AIM >> Transcribe the rows below, from the line that contains "Task: Launch the 電卓 calculator app" through the line that contains "Click the Post", both included. Write nothing else.

DATA ENTRIES >>
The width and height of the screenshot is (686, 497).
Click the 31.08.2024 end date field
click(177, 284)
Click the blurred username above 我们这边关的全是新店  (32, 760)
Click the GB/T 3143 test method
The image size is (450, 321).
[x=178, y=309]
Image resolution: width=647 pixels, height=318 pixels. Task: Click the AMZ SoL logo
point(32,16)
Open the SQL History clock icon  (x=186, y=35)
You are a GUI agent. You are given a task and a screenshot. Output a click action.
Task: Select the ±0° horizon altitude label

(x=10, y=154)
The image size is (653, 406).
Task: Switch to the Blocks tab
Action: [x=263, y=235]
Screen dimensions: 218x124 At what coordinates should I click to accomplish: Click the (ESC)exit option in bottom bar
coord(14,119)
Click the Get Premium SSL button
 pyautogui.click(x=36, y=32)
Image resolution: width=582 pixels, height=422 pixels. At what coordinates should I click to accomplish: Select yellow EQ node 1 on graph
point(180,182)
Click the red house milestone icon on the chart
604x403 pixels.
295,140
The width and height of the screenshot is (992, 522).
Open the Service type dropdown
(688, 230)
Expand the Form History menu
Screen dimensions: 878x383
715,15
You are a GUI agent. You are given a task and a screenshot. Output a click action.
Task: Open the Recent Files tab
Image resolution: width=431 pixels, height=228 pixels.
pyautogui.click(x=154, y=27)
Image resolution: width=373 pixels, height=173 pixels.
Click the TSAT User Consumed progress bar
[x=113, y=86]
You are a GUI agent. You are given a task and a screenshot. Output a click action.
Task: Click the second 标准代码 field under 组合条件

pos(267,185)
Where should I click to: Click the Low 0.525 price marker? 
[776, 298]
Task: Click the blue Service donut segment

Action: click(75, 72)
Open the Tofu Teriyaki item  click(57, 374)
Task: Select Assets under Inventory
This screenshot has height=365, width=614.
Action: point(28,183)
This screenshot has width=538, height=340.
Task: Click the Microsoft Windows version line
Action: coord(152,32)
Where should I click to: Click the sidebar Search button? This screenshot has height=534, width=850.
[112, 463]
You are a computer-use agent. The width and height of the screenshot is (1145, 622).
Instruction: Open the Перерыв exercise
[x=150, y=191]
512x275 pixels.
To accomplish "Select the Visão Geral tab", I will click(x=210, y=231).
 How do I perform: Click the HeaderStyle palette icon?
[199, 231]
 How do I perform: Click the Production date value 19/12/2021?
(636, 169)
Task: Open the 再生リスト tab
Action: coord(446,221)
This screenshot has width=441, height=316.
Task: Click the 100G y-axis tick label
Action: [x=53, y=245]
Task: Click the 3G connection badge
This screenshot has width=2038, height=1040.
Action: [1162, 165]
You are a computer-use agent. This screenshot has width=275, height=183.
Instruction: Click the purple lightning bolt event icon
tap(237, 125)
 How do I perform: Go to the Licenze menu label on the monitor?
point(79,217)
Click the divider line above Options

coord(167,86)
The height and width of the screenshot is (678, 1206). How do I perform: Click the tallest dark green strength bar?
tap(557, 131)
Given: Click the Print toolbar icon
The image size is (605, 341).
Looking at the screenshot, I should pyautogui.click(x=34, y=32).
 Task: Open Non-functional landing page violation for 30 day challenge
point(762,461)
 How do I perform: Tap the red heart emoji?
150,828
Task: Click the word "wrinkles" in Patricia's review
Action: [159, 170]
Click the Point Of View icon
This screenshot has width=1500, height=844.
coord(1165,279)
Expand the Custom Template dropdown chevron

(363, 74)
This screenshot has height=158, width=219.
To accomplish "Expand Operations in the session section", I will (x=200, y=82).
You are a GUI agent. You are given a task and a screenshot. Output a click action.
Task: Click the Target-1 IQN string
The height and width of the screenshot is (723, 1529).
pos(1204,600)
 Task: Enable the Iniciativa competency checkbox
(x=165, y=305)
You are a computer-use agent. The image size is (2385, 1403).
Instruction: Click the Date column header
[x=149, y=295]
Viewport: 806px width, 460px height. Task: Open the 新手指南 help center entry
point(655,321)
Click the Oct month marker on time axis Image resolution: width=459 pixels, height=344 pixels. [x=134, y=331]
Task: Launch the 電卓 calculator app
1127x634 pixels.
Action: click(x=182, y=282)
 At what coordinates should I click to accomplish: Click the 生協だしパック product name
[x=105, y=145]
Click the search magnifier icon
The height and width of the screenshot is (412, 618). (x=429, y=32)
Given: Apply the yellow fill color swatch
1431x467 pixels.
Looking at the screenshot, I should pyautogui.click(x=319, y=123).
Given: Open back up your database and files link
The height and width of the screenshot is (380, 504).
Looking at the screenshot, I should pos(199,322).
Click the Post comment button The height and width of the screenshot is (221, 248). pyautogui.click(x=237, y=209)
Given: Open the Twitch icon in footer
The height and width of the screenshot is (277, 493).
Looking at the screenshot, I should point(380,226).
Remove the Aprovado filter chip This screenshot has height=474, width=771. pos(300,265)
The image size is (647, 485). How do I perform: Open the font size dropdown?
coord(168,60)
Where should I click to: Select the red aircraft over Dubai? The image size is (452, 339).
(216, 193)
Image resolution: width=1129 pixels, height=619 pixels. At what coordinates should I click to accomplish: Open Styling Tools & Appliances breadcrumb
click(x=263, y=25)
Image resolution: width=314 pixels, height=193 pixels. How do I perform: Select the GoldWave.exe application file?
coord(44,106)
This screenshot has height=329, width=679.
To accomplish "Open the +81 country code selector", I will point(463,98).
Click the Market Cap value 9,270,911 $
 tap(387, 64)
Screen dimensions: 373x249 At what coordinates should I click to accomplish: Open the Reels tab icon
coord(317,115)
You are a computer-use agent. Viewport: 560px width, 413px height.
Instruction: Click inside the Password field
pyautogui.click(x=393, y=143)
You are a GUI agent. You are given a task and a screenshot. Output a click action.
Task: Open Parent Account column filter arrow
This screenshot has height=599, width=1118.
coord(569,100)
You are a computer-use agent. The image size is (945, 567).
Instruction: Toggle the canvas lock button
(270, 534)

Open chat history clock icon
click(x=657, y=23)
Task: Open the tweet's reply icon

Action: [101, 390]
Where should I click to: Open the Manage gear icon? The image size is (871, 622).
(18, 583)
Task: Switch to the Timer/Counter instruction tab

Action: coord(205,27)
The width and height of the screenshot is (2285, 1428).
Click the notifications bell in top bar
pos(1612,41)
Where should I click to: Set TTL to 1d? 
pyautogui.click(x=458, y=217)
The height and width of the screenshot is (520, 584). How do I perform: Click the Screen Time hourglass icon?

THE OUTPUT >>
Task: Launch the 電卓 calculator app
1127x634 pixels.
Action: click(x=182, y=282)
 At what coordinates should I click to accomplish: Click the 生協だしパック product name
[x=105, y=145]
Click the search magnifier icon
The height and width of the screenshot is (412, 618). (x=429, y=32)
Given: Apply the yellow fill color swatch
1431x467 pixels.
Looking at the screenshot, I should pyautogui.click(x=319, y=123).
Given: Open back up your database and files link
The height and width of the screenshot is (380, 504).
Looking at the screenshot, I should pos(199,322).
Click the Post comment button The height and width of the screenshot is (221, 248). pyautogui.click(x=237, y=209)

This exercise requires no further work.